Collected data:
--- START ---
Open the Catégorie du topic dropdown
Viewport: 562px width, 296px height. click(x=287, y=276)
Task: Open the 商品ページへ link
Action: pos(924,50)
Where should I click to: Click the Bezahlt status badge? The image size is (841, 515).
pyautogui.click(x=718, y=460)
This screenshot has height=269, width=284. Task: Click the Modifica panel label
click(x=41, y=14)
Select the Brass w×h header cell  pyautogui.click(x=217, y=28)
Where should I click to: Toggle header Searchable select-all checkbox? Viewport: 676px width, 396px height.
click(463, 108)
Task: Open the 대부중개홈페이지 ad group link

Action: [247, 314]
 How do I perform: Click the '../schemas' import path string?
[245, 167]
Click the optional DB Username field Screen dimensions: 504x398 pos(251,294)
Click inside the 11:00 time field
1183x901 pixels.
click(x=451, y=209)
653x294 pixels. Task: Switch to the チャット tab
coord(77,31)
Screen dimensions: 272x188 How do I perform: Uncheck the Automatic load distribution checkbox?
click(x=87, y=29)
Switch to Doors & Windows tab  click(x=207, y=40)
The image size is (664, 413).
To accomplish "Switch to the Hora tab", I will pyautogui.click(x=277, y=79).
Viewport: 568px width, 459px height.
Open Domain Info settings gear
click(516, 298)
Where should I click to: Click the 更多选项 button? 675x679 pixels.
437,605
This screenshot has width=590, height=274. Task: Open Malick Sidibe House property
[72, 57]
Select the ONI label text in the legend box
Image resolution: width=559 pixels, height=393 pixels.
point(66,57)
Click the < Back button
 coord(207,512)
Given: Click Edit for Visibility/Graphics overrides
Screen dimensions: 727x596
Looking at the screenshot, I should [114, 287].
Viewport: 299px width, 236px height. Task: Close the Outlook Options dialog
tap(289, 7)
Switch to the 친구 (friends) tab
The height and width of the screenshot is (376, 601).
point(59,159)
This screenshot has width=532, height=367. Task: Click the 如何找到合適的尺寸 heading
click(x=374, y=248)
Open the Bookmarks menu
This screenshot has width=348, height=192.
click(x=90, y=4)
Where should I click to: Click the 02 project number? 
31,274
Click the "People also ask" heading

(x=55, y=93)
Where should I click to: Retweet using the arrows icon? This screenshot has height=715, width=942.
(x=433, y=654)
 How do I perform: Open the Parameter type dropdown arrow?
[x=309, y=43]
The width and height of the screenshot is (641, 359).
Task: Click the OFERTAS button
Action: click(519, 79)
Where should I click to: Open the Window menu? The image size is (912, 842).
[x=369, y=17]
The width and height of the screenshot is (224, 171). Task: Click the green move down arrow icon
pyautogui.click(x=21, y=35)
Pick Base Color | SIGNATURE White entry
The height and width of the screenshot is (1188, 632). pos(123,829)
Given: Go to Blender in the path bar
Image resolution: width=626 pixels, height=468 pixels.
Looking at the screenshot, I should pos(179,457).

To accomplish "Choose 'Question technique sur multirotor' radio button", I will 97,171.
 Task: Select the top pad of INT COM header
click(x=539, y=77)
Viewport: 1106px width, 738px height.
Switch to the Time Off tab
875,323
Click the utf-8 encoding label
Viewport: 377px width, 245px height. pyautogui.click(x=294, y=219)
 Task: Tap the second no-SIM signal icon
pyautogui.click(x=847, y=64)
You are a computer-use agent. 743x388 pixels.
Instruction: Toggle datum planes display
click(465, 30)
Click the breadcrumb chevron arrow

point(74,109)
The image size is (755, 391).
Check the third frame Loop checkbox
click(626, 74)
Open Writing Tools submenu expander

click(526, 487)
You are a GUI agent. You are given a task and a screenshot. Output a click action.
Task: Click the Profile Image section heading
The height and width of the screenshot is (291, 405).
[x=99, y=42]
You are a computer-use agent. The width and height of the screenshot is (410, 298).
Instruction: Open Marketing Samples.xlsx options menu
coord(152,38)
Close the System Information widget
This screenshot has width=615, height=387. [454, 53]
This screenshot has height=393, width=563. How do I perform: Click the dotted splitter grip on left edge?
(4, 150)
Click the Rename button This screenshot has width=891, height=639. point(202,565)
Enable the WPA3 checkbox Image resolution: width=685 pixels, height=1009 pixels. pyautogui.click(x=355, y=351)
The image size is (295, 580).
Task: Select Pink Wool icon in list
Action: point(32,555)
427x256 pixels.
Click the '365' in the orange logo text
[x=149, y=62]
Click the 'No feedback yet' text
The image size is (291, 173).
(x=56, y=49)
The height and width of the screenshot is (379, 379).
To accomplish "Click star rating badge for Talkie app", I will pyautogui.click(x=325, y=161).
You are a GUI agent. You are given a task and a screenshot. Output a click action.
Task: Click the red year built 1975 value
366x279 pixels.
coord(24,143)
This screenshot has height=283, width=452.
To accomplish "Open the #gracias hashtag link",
--- END ---
What to do = When a line in the data holds the word "agent", show that line.

Reply =
You are a computer-use agent. 743x388 pixels.
You are a GUI agent. You are given a task and a screenshot. Output a click action.
You are a computer-use agent. The width and height of the screenshot is (410, 298).
You are a GUI agent. You are given a task and a screenshot. Output a click action.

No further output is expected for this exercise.